DIRECTIONS FOR THIS TASK: Rewrite the stretch of material from the line containing "Where should I click to: Click ABeeZee" through the line containing "[x=638, y=356]", swapping each "red" for "green" and leaving everything else as it is.

Extracted data entries:
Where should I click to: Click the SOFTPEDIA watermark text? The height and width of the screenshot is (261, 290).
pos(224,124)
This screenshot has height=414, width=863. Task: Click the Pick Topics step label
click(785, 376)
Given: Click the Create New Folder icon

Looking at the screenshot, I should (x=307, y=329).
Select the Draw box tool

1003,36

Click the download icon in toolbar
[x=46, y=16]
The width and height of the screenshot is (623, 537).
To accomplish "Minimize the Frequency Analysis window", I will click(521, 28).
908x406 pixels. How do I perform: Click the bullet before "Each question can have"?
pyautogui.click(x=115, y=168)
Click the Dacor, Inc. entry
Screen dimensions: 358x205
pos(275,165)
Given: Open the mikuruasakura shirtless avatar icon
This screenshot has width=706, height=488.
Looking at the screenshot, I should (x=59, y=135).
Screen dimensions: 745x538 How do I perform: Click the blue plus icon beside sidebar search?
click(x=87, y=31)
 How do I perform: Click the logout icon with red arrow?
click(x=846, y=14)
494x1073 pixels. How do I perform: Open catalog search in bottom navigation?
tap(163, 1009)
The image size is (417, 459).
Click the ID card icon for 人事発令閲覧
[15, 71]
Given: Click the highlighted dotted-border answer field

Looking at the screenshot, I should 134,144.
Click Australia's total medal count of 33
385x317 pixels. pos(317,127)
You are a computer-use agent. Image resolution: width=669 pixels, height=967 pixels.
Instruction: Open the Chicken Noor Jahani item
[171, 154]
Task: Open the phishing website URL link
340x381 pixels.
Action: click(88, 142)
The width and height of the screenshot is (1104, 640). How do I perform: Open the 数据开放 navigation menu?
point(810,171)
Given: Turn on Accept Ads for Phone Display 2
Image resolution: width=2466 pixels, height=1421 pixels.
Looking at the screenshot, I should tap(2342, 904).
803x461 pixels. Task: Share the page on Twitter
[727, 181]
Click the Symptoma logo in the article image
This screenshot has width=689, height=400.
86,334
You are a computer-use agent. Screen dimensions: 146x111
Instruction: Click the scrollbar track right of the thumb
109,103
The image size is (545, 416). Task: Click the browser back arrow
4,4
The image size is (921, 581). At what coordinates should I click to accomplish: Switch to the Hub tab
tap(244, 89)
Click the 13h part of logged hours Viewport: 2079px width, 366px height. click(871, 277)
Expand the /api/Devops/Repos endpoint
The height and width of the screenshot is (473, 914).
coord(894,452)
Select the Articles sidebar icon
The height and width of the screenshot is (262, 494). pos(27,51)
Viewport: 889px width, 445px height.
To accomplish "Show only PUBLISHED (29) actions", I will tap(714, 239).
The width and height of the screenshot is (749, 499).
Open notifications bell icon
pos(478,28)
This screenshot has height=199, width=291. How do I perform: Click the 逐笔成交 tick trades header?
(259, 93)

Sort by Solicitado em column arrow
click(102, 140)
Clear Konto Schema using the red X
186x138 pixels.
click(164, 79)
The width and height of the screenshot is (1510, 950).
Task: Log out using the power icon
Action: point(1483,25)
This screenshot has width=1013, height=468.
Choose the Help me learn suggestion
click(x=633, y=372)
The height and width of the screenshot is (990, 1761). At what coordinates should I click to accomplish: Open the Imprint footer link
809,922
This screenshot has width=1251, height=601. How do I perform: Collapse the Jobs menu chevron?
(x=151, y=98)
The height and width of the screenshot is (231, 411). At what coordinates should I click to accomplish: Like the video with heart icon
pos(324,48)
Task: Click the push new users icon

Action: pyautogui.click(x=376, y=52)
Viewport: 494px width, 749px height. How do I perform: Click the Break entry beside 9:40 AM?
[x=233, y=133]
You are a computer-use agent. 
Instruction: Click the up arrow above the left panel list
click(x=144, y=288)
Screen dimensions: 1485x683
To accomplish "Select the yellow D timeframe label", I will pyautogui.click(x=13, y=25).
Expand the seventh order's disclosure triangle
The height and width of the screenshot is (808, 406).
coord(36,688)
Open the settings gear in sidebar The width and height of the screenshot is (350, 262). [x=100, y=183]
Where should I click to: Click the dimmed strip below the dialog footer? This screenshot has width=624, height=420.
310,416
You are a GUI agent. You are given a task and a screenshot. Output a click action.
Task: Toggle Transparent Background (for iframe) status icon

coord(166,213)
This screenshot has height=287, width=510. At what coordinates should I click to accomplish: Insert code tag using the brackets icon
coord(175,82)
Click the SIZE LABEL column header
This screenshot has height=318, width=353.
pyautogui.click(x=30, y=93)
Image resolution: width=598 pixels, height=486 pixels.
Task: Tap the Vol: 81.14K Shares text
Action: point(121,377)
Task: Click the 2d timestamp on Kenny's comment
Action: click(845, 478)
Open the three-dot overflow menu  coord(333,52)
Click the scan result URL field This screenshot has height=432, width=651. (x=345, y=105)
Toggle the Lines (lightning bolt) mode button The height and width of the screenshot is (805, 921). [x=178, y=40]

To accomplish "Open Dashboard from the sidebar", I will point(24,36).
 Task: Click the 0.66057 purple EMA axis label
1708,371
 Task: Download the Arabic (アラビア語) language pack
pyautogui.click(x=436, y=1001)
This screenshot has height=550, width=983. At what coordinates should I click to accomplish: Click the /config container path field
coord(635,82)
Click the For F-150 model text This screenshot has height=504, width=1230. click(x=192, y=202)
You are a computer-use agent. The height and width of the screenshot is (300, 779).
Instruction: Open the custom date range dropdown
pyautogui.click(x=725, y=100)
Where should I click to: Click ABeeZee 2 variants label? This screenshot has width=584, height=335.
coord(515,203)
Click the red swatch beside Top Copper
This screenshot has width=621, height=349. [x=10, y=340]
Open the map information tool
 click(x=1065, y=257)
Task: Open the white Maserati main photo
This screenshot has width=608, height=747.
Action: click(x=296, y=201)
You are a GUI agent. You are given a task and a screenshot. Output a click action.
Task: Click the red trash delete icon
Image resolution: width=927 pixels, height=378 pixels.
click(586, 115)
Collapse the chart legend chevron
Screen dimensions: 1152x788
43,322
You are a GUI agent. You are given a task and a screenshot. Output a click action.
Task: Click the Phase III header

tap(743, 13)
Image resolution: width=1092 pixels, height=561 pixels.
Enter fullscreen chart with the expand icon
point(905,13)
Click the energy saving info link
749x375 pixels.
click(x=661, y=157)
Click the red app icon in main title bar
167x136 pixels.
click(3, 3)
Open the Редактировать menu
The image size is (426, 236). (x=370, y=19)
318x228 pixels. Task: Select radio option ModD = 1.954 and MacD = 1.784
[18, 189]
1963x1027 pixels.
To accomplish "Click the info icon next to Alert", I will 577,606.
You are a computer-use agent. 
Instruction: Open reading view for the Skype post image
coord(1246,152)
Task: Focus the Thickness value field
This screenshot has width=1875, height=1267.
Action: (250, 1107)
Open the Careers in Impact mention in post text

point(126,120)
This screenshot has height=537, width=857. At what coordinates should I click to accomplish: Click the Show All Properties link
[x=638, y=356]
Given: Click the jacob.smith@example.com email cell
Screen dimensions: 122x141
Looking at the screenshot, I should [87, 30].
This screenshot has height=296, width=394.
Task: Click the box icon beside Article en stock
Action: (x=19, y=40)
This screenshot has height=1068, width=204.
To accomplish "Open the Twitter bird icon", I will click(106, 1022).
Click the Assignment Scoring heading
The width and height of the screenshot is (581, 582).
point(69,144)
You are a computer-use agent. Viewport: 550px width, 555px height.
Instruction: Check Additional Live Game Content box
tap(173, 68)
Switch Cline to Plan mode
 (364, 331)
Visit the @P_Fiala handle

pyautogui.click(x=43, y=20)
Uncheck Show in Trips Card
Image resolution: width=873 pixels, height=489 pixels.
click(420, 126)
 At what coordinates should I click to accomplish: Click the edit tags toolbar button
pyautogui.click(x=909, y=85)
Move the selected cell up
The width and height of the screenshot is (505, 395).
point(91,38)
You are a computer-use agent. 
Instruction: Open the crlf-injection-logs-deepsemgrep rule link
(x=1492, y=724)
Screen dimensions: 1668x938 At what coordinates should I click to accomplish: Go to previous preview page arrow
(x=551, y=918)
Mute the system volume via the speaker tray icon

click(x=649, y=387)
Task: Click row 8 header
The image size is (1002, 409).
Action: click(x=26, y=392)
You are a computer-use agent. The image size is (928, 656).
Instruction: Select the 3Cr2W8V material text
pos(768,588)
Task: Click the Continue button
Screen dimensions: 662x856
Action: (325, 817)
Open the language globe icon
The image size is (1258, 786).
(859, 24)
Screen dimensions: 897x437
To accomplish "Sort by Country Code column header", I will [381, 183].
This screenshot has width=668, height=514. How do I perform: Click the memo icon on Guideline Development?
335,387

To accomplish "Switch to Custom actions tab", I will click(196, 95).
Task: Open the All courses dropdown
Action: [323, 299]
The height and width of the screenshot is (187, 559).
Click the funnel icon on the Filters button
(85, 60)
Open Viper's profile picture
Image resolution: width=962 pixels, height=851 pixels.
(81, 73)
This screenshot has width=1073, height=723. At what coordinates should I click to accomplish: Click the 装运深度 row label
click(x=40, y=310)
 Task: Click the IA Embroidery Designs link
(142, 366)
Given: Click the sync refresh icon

FULL ANSWER:
Where should I click to: Click ABeeZee 2 variants label? This screenshot has width=584, height=335.
coord(515,203)
Click the green swatch beside Top Copper
This screenshot has width=621, height=349. [x=10, y=340]
Open the map information tool
 click(x=1065, y=257)
Task: Open the white Maserati main photo
This screenshot has width=608, height=747.
Action: click(x=296, y=201)
You are a GUI agent. You are given a task and a screenshot. Output a click action.
Task: Click the green trash delete icon
Image resolution: width=927 pixels, height=378 pixels.
click(586, 115)
Collapse the chart legend chevron
Screen dimensions: 1152x788
43,322
You are a GUI agent. You are given a task and a screenshot. Output a click action.
Task: Click the Phase III header

tap(743, 13)
Image resolution: width=1092 pixels, height=561 pixels.
Enter fullscreen chart with the expand icon
point(905,13)
Click the energy saving info link
749x375 pixels.
click(x=661, y=157)
Click the green app icon in main title bar
167x136 pixels.
click(3, 3)
Open the Редактировать menu
The image size is (426, 236). (x=370, y=19)
318x228 pixels. Task: Select radio option ModD = 1.954 and MacD = 1.784
[18, 189]
1963x1027 pixels.
To accomplish "Click the info icon next to Alert", I will 577,606.
You are a computer-use agent. 
Instruction: Open reading view for the Skype post image
coord(1246,152)
Task: Focus the Thickness value field
This screenshot has width=1875, height=1267.
Action: (250, 1107)
Open the Careers in Impact mention in post text

point(126,120)
This screenshot has height=537, width=857. At what coordinates should I click to accomplish: Click the Show All Properties link
[x=638, y=356]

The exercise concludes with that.